Beide (service)kostencategorieën kunnen op redelijkheid worden getoetst door de huurcommissie als er sprake is van een sociale huurwoning. Bij geliberaliseerde huur is de huurcommissie niet bevoegd deze kosten te toetsen. De wijze waarop de toetsing gebeurt ligt vast in het Beleidsboek servicekosten en nutsvoorzieningen (www.huurcommissie.nl). Voorheen kon ook het voorschot van alle servicekosten worden beoordeeld: nu kan alleen het voorschot voor de kosten van nutsvoorzieningen met een individuele meter getoetst worden door de huurcommissie. Toetsing van het voorschot met betrekking tot servicekosten is dus niet meer mogelijk.

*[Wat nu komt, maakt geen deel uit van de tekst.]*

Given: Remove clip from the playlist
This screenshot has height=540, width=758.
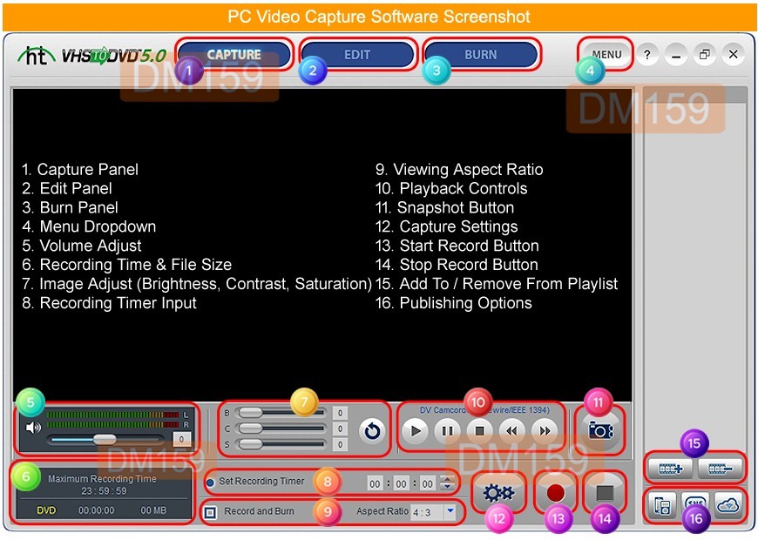Looking at the screenshot, I should click(720, 469).
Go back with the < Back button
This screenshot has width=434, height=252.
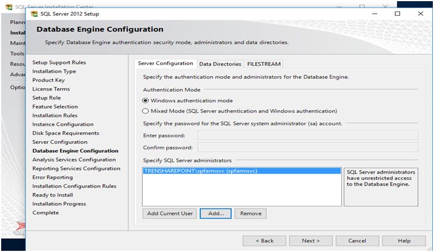pos(264,240)
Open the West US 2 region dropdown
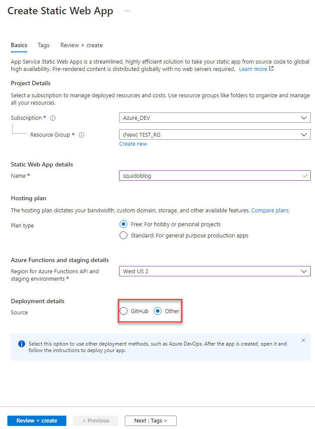Screen dimensions: 315x429 214,271

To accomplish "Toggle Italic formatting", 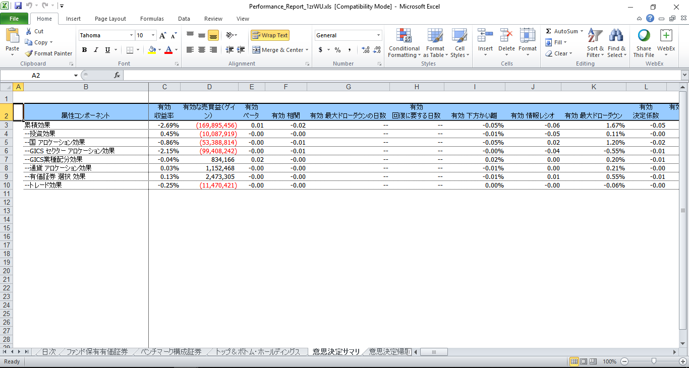I will click(96, 50).
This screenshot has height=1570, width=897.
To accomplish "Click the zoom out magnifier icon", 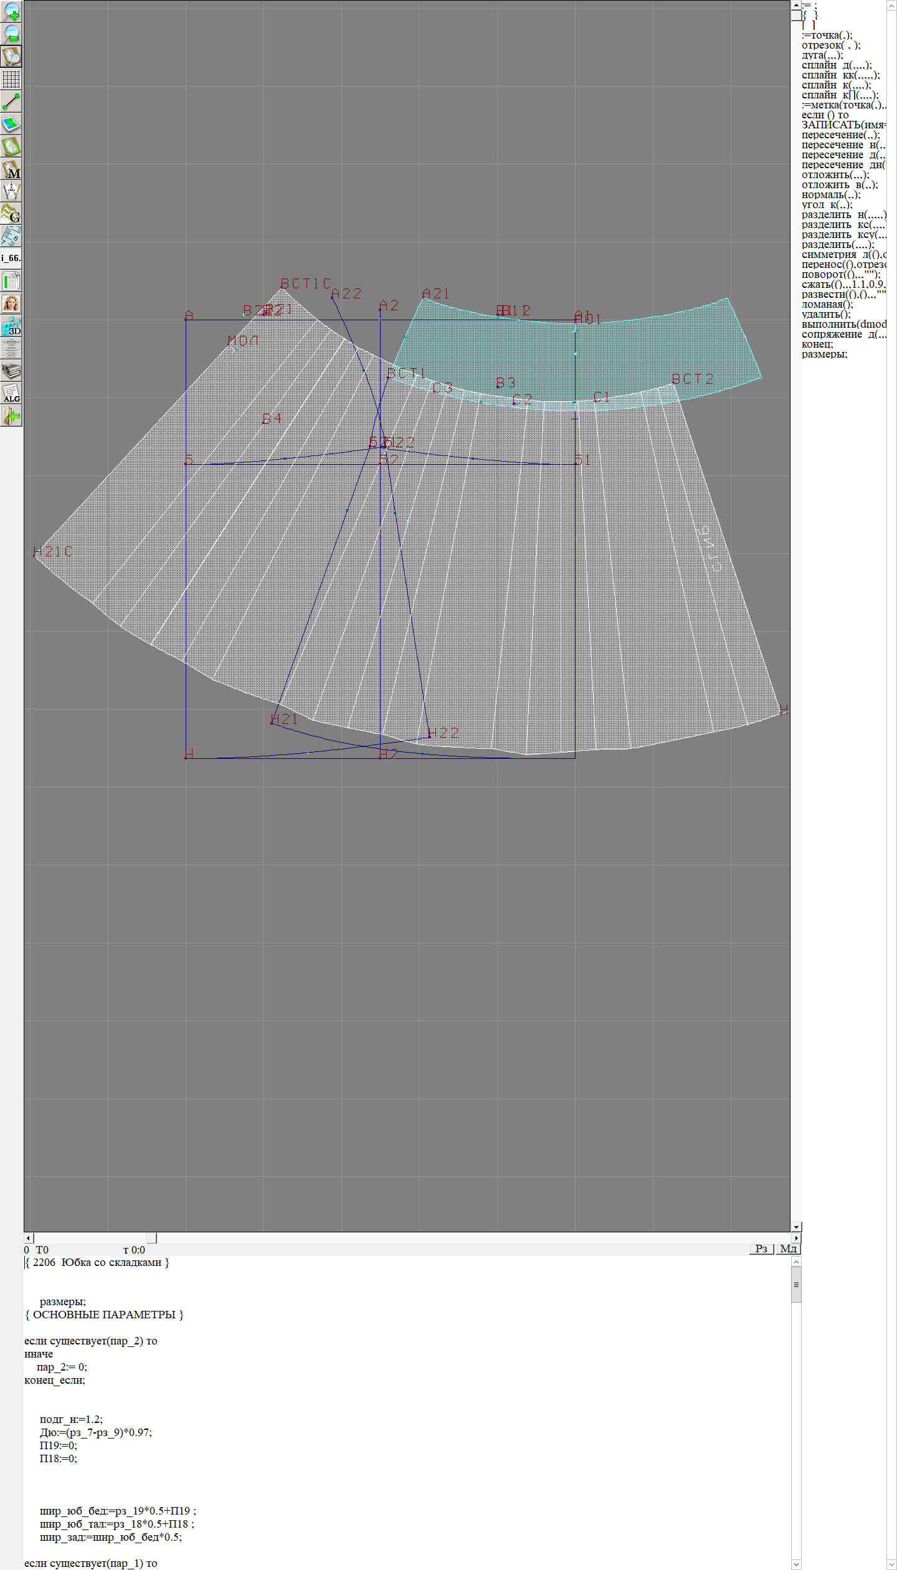I will [11, 34].
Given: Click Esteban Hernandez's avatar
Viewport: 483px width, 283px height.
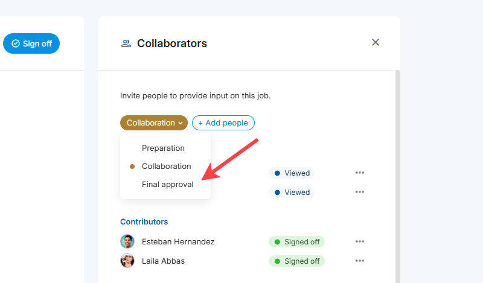Looking at the screenshot, I should click(x=127, y=241).
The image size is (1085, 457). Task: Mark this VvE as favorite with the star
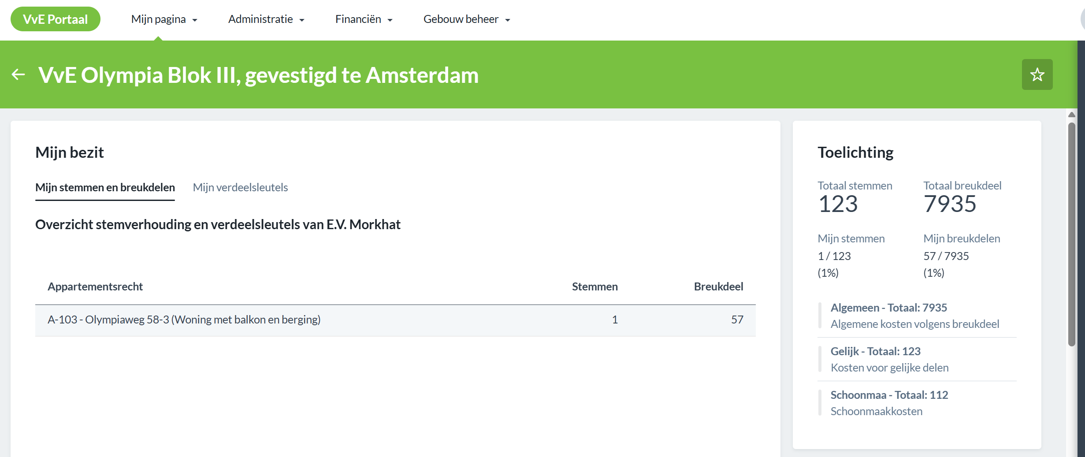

Ten aanzien van de levering van warmte geldt hier echter een merkwaardigheid. Ten eerste is het onduidelijk of de Huurcommissie überhaupt bevoegd is te oordelen over warmtelevering omdat de Warmtewet een eigen geschillenregeling kent. De huurcommissie acht zichzelf echter wel bevoegd als de verhuurder en leverancier dezelfde partij is. Hoe de kantonrechter daar desgevraagd over zal oordelen is nog niet bekend. Daarnaast schrijft Warmtewet voor dat als de kosten onder de maximumprijs liggen, deze ook redelijk zijn. Aanpassing van de afrekening is dus niet mogelijk op basis van de Warmtewet. In het Beleidsboek van de Huurcommissie staat echter dat het voorschot en de afrekening van warmte wordt beoordeeld mede op basis van de bepalingen uit de Warmtewet. Welke andere factoren een rol kunnen en mogen spelen is echter volstrekt onduidelijk, maar de Huurcommissie wil duidelijk ruimte hebben voor redelijkheidsoordelen als een systeem bijvoorbeeld aantoonbaar verouderd is. Derde punt van onduidelijkheid is de regeling bij storingen en gebreken vanwege verwarmings- en comfortklachten. Storingen aan de warmtevoorziening vallen soms onder de compensatieregeling die in de Warmtewet is opgenomen en soms onder de huurrechtelijk gebrekenregeling zodat dan huurprijsvermindering gevraagd kan worden. Als adequate verwarming niet mogelijk is, kan dat immers een ernstig gebrek opleveren op grond waarvan een aanzienlijke huurprijsvermindering kan worden toegekend. Welke regeling van toepassing is, zal veelal een technische beoordeling zijn waarbij met name van belang is of het probleem in het collectie gedeelte zit (het warmtenet) of de binneninstallatie. Duidelijk is echter wel geworden dat de Huurcommissie ook huurprijsvermindering toekent als dit op basis van de Warmtewet onder de compensatieregeling zou moeten vallen. In dat geval mist de gebrekenregeling mijns inziens toepassing omdat er geen gebrek aan het gehuurde is. Dan is het zaak binnen 8 weken na het oordeel van de huurcommissie de kantonrechter om een oordeel te vragen.